Чехов — А. С. Суворину, 27 марта 1894 г. Ялта
Вы спрашиваете в последнем письме: «Что должен желать теперь русский человек?» Вот мой ответ: желать. Ему нужны прежде всего желания, темперамент. Надоело кисляйство. Чехов — А. С. Суворину, 12 декабря 1894 г. Мелихово
Милый друг, отвечаю на главную суть твоего письма — почему мы вообще так редко ведем серьезные разговоры. Когда люди молчат, то это значит, что им не о чем говорить или что они стесняются. О чем говорить? У нас нет политики, у нас нет ни общественной, ни кружковой, ни даже уличной жизни, наше городское существование бедно, однообразно, тягуче, неинтересно — и говорить об этом так же скучно, как переписываться с Луговым <писатель А. А. Тихонов-Луговой>. Ты скажешь, что мы литераторы и что это уже само по себе делает нашу жизнь богатой. Так ли? Мы увязли в нашу профессию по уши, она исподволь изолировала нас от внешнего мира — и в результате у нас мало свободного времени, мало денег, мало книг, мы мало и неохотно читаем, мало слышим, редко уезжаем… Говорить о литературе? Но ведь мы о ней уже говорили… Каждый год одно и то же, одно и то же, и все, что мы обыкновенно говорим о литературе, сводится к тому, кто написал лучше и кто хуже; разговоры же на более общие, более широкие темы никогда не клеятся, потому что когда кругом тебя тундра и эскимосы, то общие идеи, как неприменимые к настоящему, так же быстро расплываются и ускользают, как мысли о вечном блаженстве. Говорить о своей личной жизни?

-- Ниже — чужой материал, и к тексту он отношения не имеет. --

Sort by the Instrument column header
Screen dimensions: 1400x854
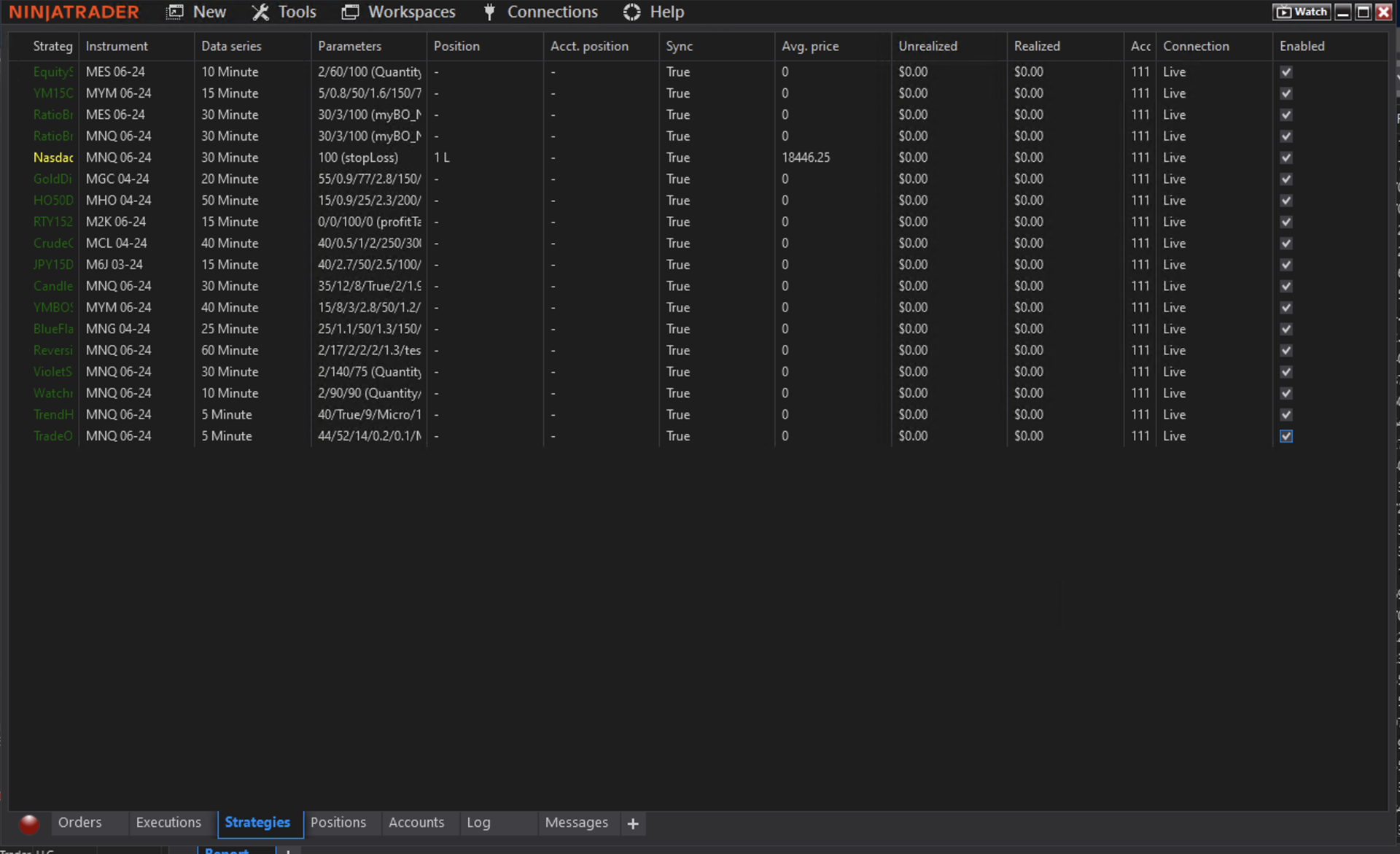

Да, это иногда может быть интересно, и мы, пожалуй, поговорили бы, но тут уж мы стесняемся, мы скрытны, неискренни, нас удерживает инстинкт самосохранения, и мы боимся. Мы боимся, что во время нашего разговора нас подслушает какой-нибудь некультурный эскимос, который нас не любит и которого мы тоже не любим; я лично боюсь, что мой приятель Сергеенко, ум которого тебе нравится, во всех вагонах и домах будет громко, подняв кверху палец, решать вопрос, почему я сошелся с N в то время, как меня любит Z. Я боюсь нашей морали, боюсь наших дам… Короче, в нашем молчании, в несерьезности и в неинтересности наших бесед не обвиняй ни себя, ни меня, а обвиняй, как говорит критика, «эпоху», обвиняй климат, пространство, что хочешь, и предоставь обстоятельства их собственному роковому, неумолимому течению, уповая на лучшее будущее.